BRIEF: Pull out every line in the data below that contains the word "height", and copy each of those lines in full.
BEGIN SUPPLIED DATA
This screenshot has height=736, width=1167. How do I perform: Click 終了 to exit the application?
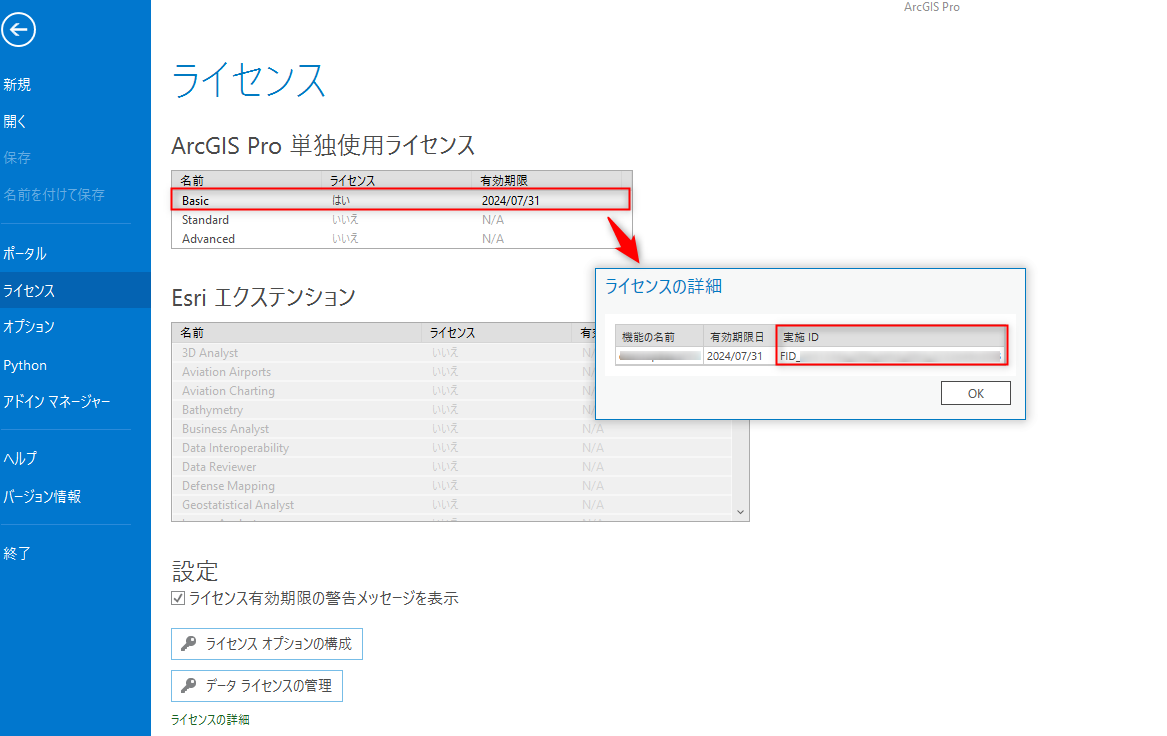point(17,553)
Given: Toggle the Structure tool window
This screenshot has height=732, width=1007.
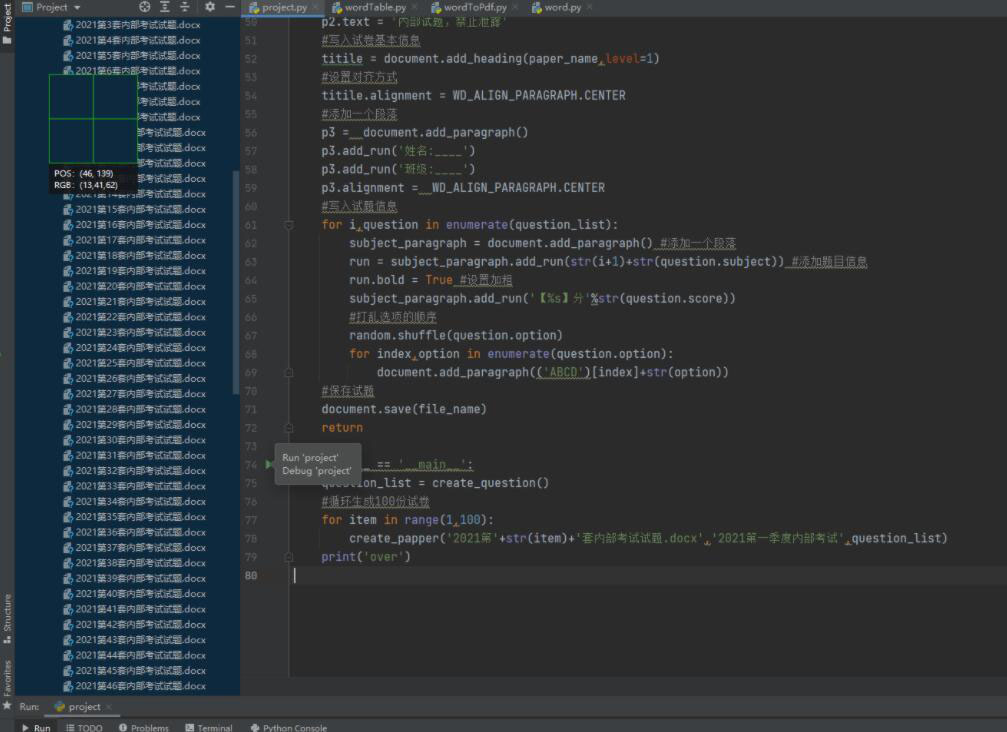Looking at the screenshot, I should 7,618.
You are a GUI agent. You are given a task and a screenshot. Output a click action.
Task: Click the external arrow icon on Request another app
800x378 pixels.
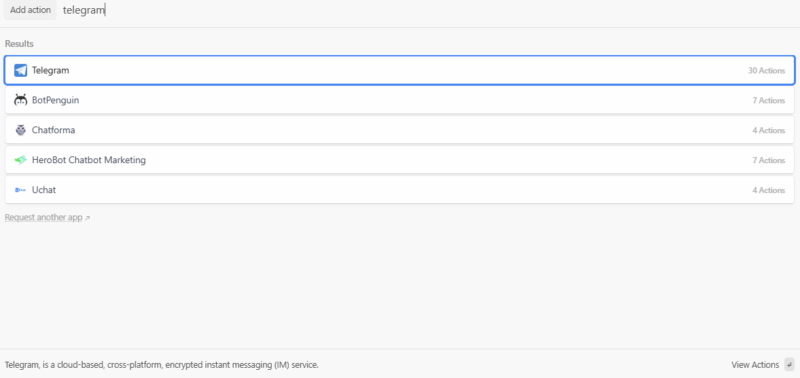(87, 218)
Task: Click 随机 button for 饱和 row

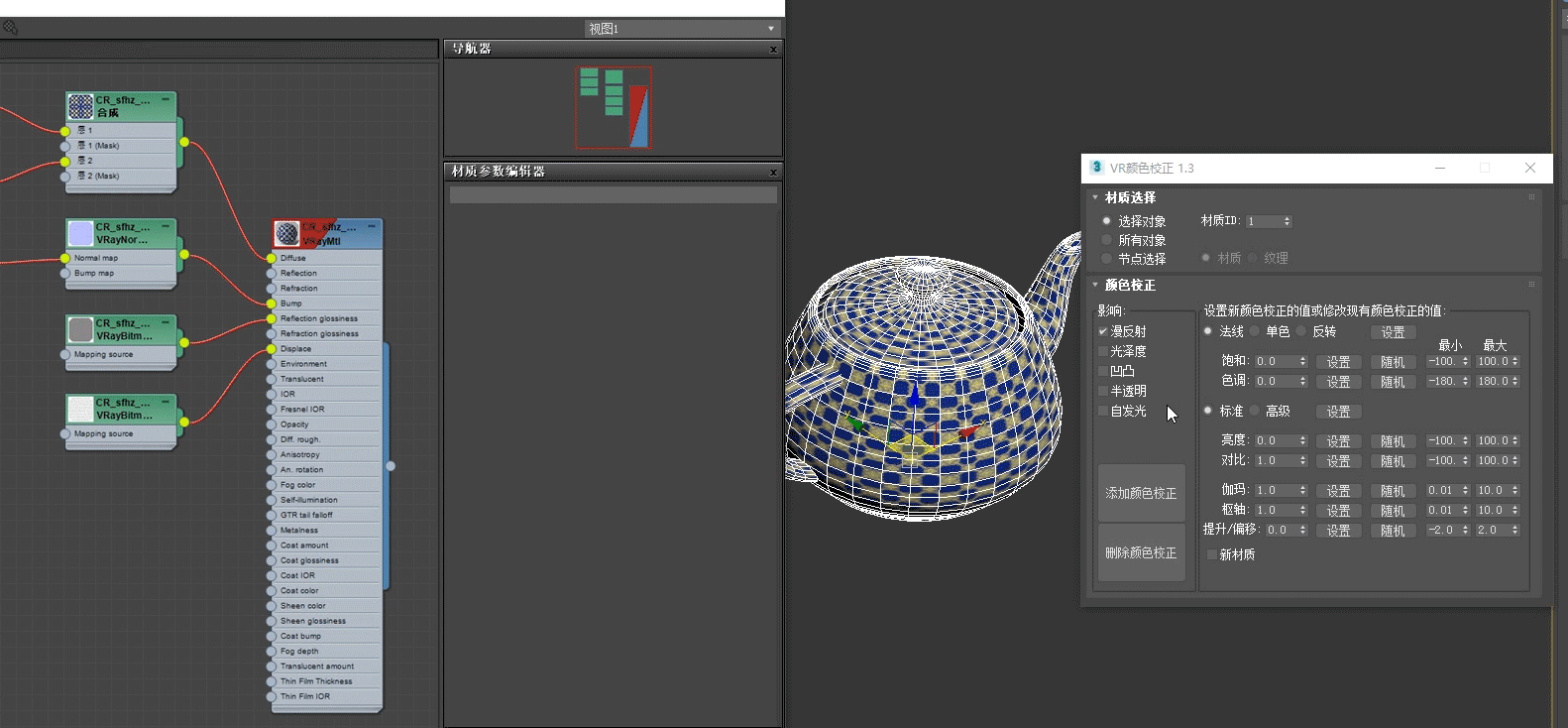Action: pyautogui.click(x=1393, y=362)

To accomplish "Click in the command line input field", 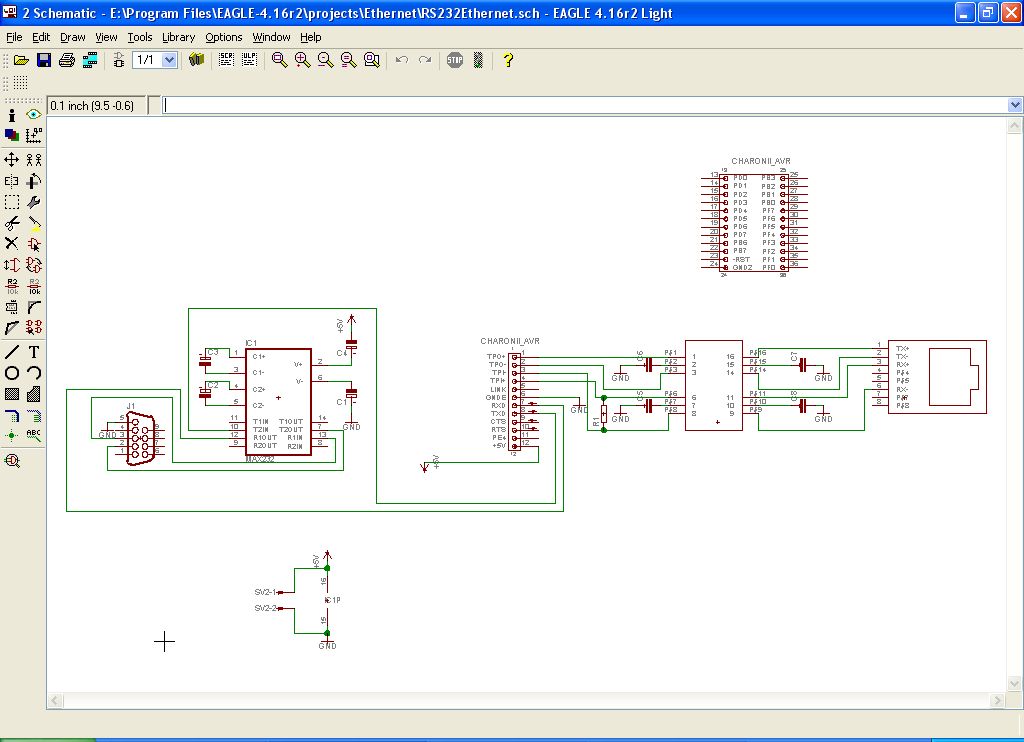I will (585, 105).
END SUPPLIED DATA
SOLUTION FOR THIS TASK:
This screenshot has height=736, width=1167. How do I perform: Click 終了 to exit the application?
This screenshot has height=732, width=1007.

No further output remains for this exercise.